Leaks of Another Nature

What about the sanctity of market data? Well, I guess if Obama can tout the unemployment report before it is released, then I guess it's ok for the Chinese to leak data on their export and loan growth data. A report from Reuters reversed the Shanghai stock and set a more positive tone for global markets as they reported comments by a senior Chinese government official who boasted that Chinese exports were up by almost 50% above a year ago. At the same time this government official said that bank lending for the month totaled 630 billion yuan ($92.2 billion) in May which was down from April's 774 billion yuan in new loans. This caused the Shanghai Composite index, which was down on comments from Naoyuki Shinohara, the IMF deputy managing director who told a forum in Singapore: Adverse developments in Europe could disrupt global trade, with implications for Asia given the still important role of external demand to reverse and rise and may give oil traders on more reason to be optimistic about oil demand.

Another reason to be optimistic about oil demand may be last night's shockingly large and statistically amazing drawdown in crude oil as reported by the American Petroleum Institute. The API reported that crude supply fell by a much more than expected 4.5 million barrels! What is more the draw happened as crude imports increased by 728,000 barrels per day and crude runs fell by 112,000 barrels per day. So let me get this straight. We imported more crude, we used less and inventories fell by more than twice what was expected. Perhaps there is another leak in a storage tank somewhere.

While the drop in crude was bullish, a build in gasoline supply would be bearish. The API reported that gasoline supply actually increased by 1.5 million barrels. That might reflect in part a post holiday drop in demand that was reported by the MasterCard Spending Pulse report. The report on gasoline demand showed according to Bloomberg News that US. Gasoline demand at the pump fell by 5.8 percent last week as motorists drove fewer miles over the Memorial Day weekend.  MasterCard Inc. said that motorists bought an average 9.146 million barrels of motor fuel a day in the week ended June 4. That was a 5.8% drop and the lowest level of demand since February 12 and the biggest percentage drop since last July in the demand let down after the 4th of July. As for the rest of the API report the distillate number was a bit bearish and the reported 3 million barrel build was at the high end of expectations. The numbers of course will be subject to further review as the market prepares for the Energy Information Agency report on inventory today.
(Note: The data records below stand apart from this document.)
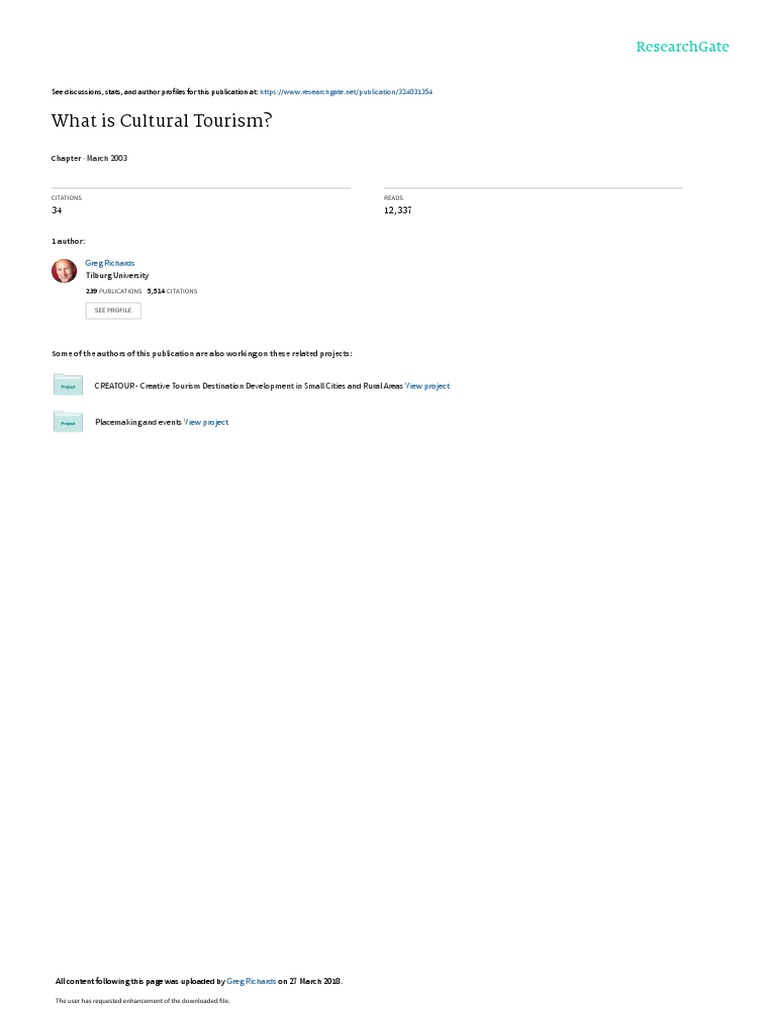The height and width of the screenshot is (1024, 768).
Task: Click Greg Richards author profile photo
Action: 64,271
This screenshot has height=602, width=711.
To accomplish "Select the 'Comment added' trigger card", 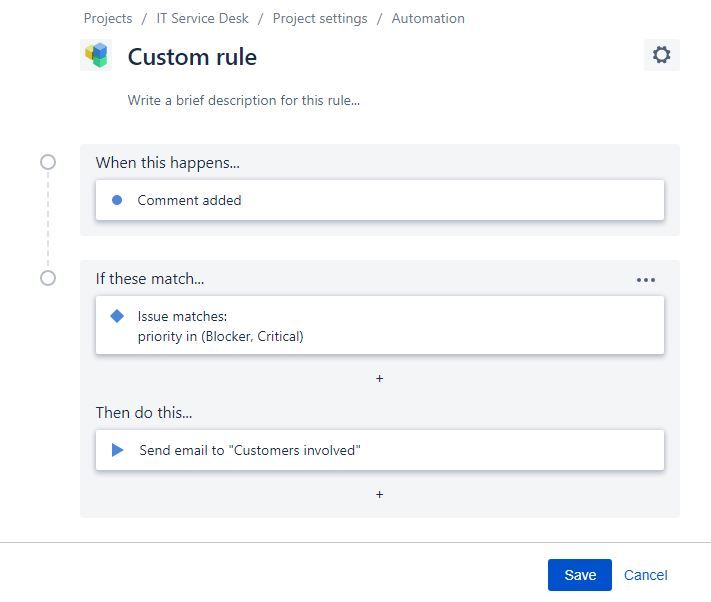I will pyautogui.click(x=380, y=200).
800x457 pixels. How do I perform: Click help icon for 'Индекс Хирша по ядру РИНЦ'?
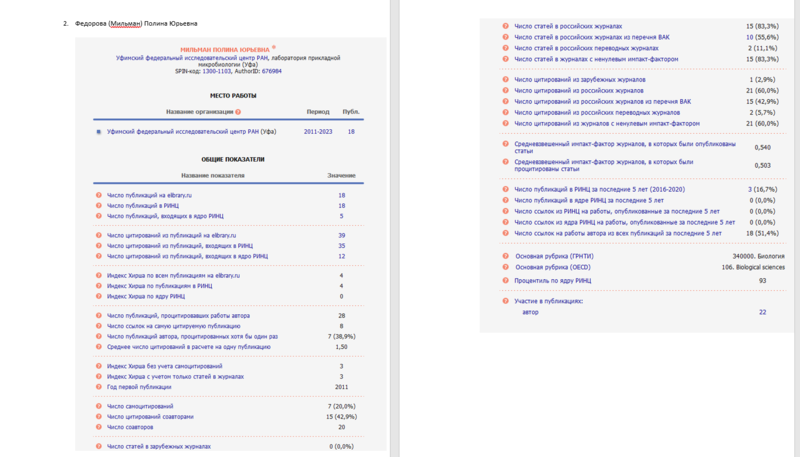click(x=99, y=296)
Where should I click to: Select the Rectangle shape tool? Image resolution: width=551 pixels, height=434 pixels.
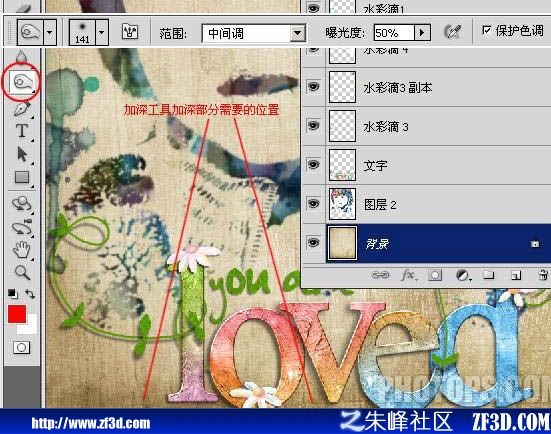pos(22,177)
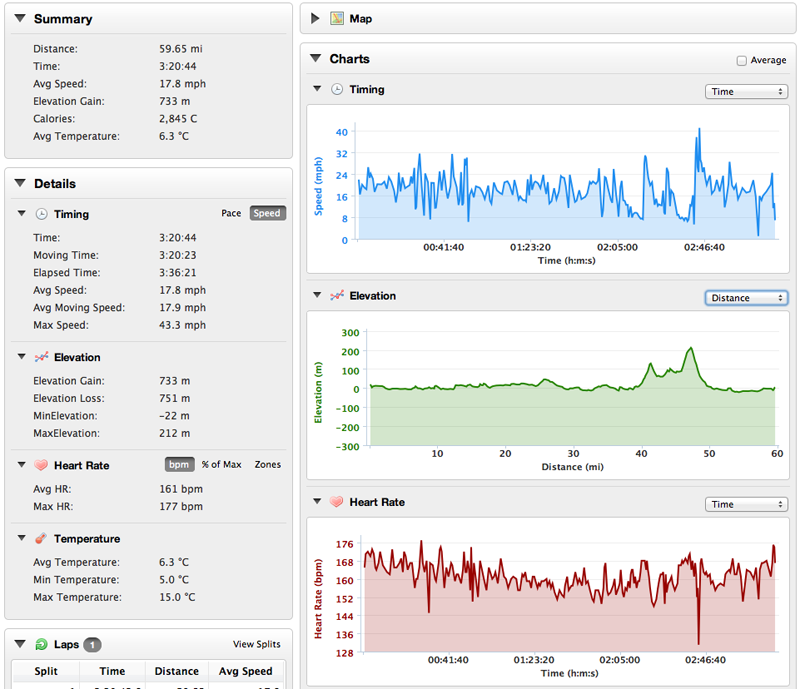The image size is (800, 689).
Task: Collapse the Summary panel
Action: [20, 19]
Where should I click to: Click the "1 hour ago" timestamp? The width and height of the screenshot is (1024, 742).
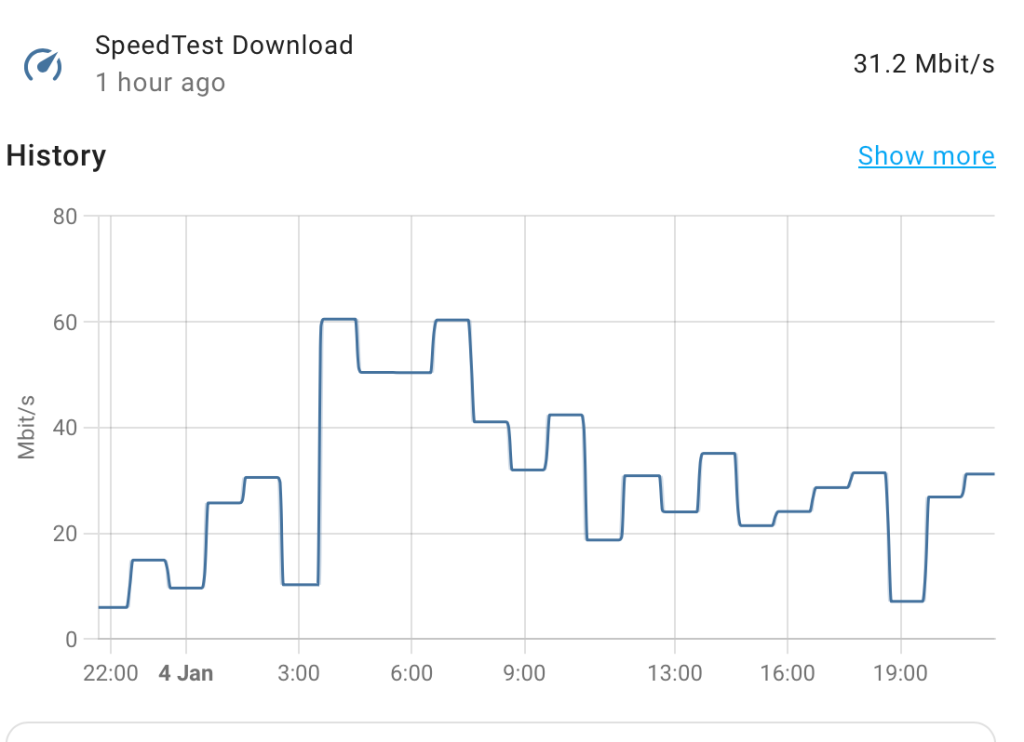[160, 83]

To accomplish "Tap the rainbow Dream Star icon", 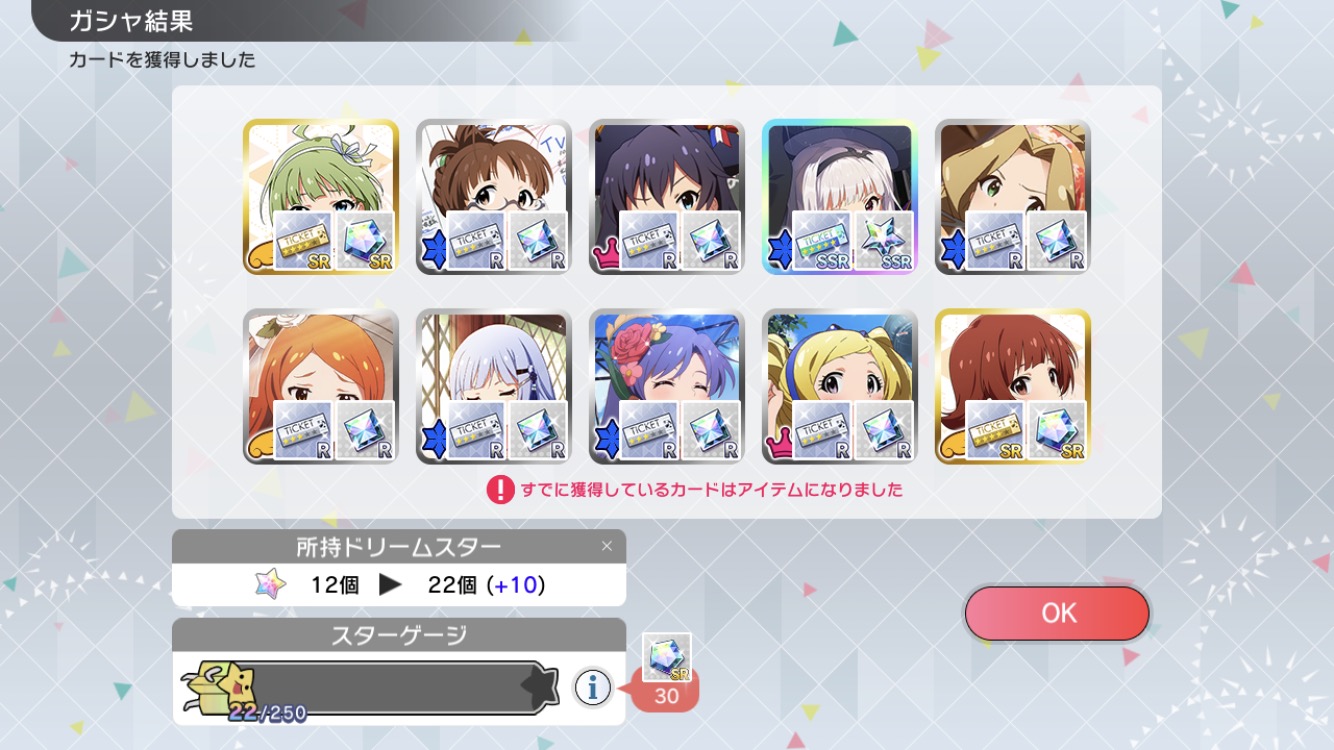I will pos(270,585).
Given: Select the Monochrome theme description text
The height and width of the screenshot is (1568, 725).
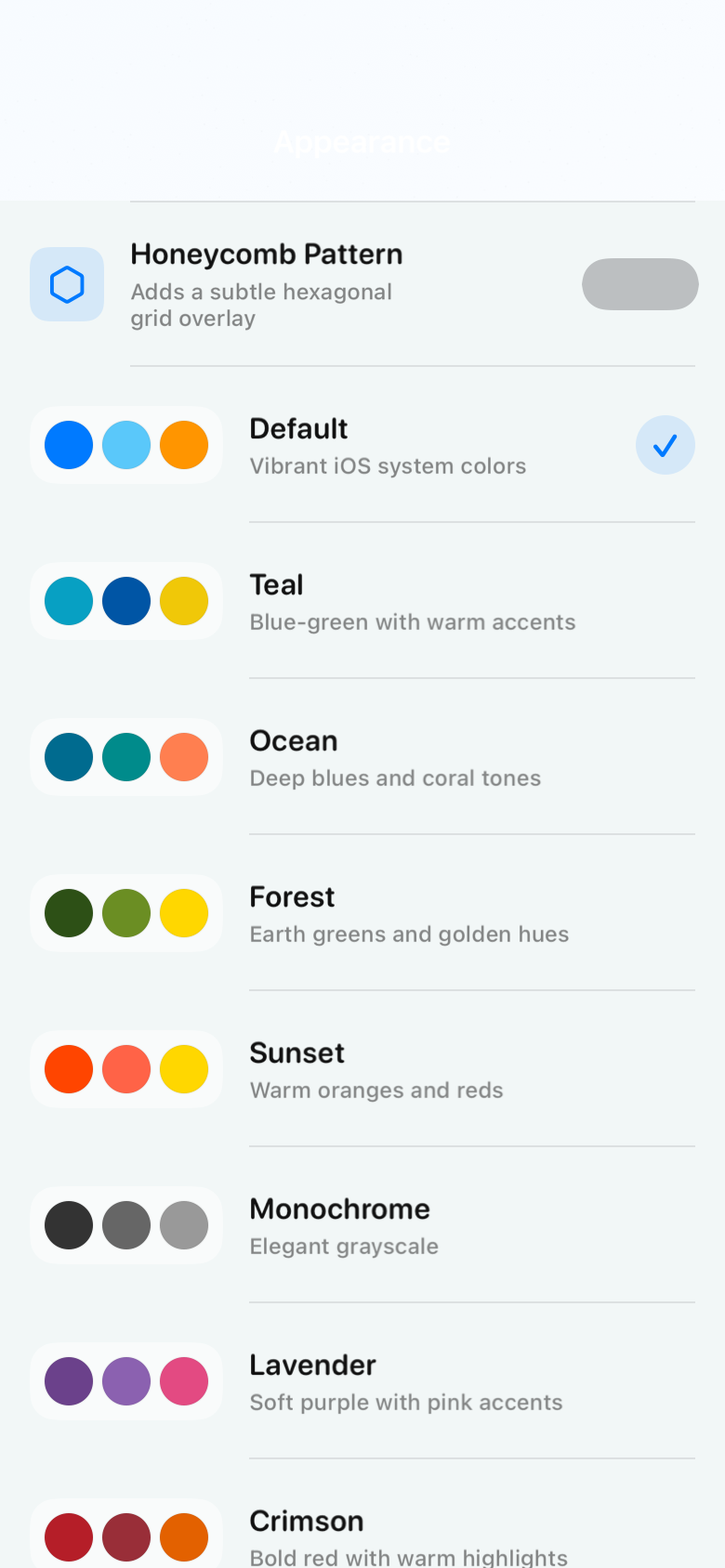Looking at the screenshot, I should pyautogui.click(x=344, y=1246).
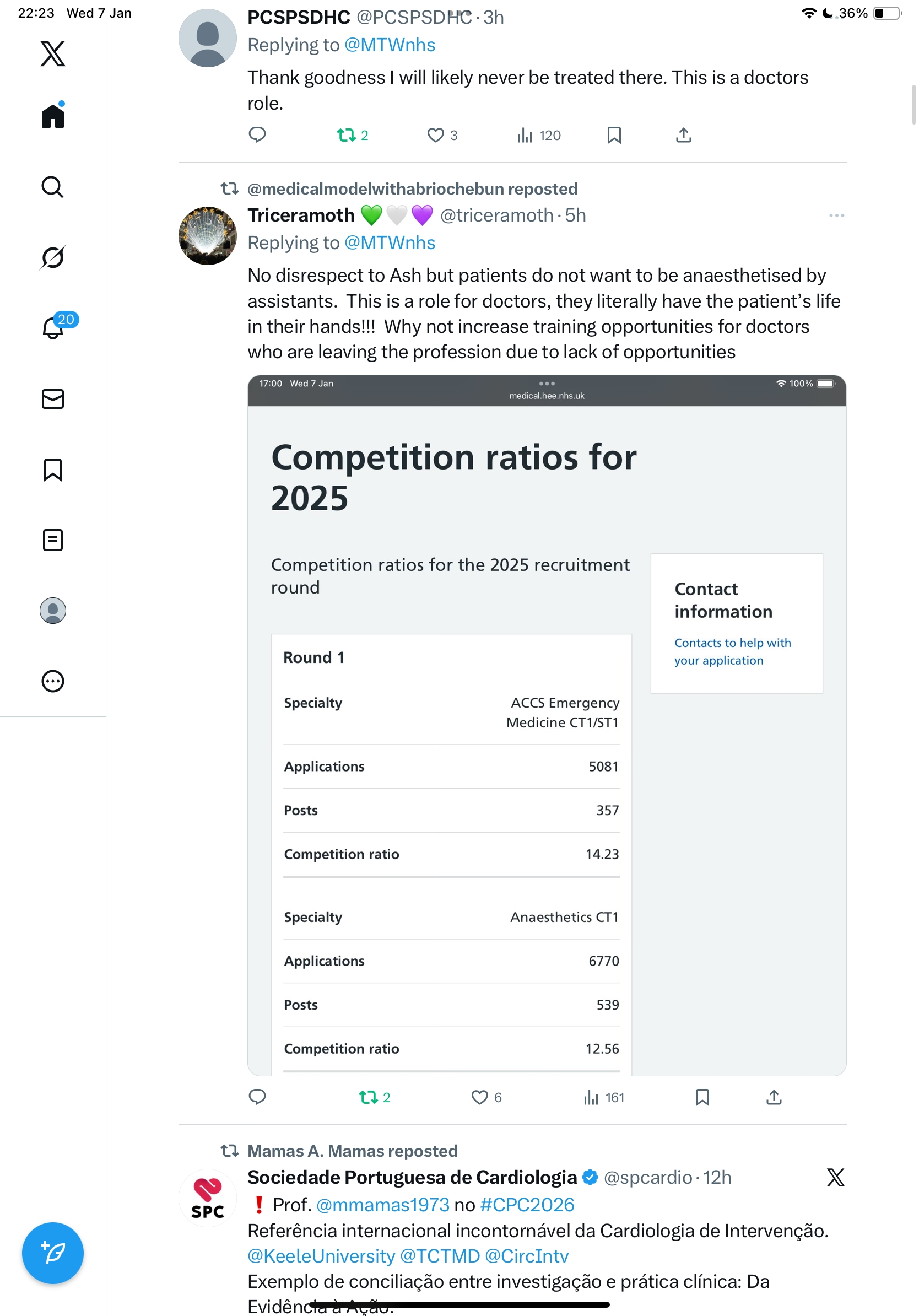The image size is (919, 1316).
Task: Like the Triceramoth post
Action: [479, 1097]
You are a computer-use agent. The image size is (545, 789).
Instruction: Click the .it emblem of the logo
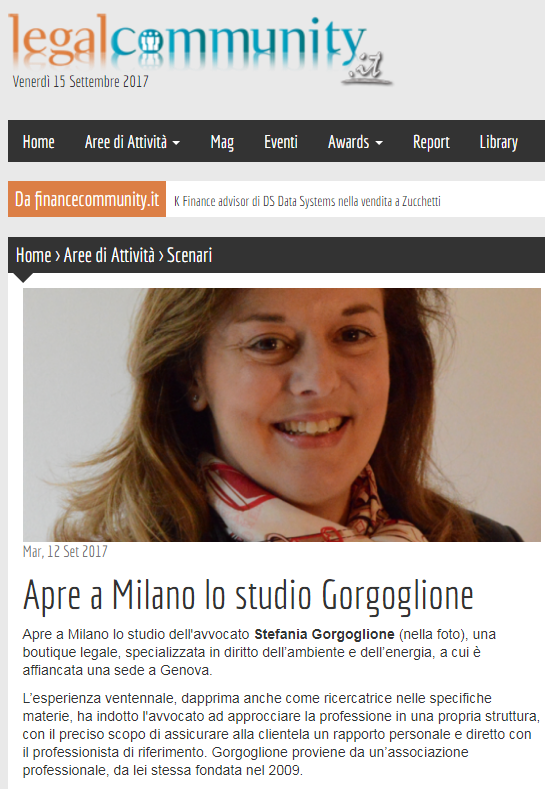click(366, 67)
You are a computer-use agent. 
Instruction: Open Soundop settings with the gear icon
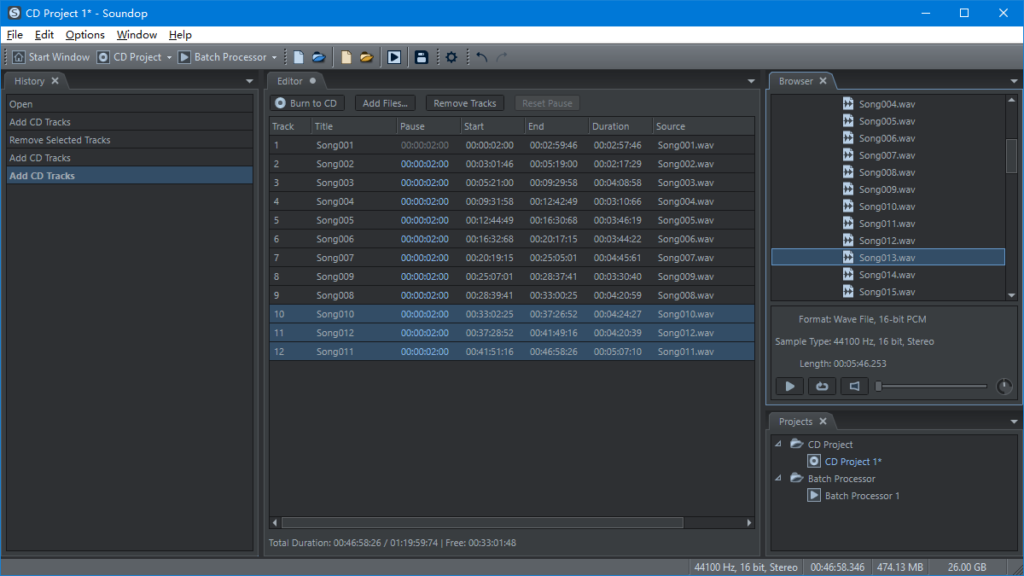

As far as the big picture on energy demand the Energy Information Agency made some big revisions to their outlook on energy prices in the eagerly awaited Short Term Energy Outlook.  The EIA dramatically lowered their crude oil spot price projection from last month projected average of $82 down to an average of $79 for the current year. They also lowered their next year's average estimate spot price down $3 a barrel to an average $83 a barrel. Why the big drop?  Well, all you have to do of course is to look at the futures price. The EIA says that, Crude oil prices fluctuated considerably last month, with the West Texas Intermediate (WTI) spot price ranging from a high of $86 per barrel on May 3 to a low of $65 on May 25, before ending the month at $74. The EIA says that, According to some market analysts, uncertainty over the global economic recovery, particularly with respect to Europe's debt crisis and the tightening of credit by China, and liquidation of futures contracts contributed to the crude price decline.

Well they got that right as I was one of those analysts. You see, even as the market was soaring in late April and into May, I was looking at the fundamentals with disbelief but there was no doubt I was feeling the heat. In late April and early May I was feeling the pain as I waited to have the uncertainty over the global economic recovery, particularly with respect to Europe's debt crisis and the tightening of credit by China lead to a liquidation of futures contracts and thank goodness it was about time. In fact the EIA last crude oil price projection was probably dead on arrival as the May outlook was released just as the EURO crisis was already unraveling and those that tried to downplay the crisis were sent running for the exits. In fact the day after the last EIA outlook was real I wrote, The global oil market is trying once again to find value in a global economy gone mad. The near trillion dollar effort to save the Euro from a debt laden collapse had the oil still trying to adjust to this latest chapter in the global economic crisis.  The failure to grasp the seriousness of the crisis in Europe had oil bulls living in a world of denial. At that point oil was already popping the amazingly naïve bullish bubble that the buyers of oil had created. The EU was not supposed to get into the toxic asset buying business and they were not supposed to have to bail out individual countries. This took away confidence from the Euro and that confidence was the best friend.

Holders of Euros flocked to gold and gold again hit a new record high. This time on a warning by Fitch's rating service to the UK to get their economic house in order.

We see this as a major shift in the value of oil. We still feel oil has a lot lower to go yet short term the bulls may find some support under $70. As for natural gas, reports that new offshore drilling regulations by the Obama administration eased some concerns over natural gas production. The longer the moratorium on drilling the more likely drillers will be to abandoning rigs.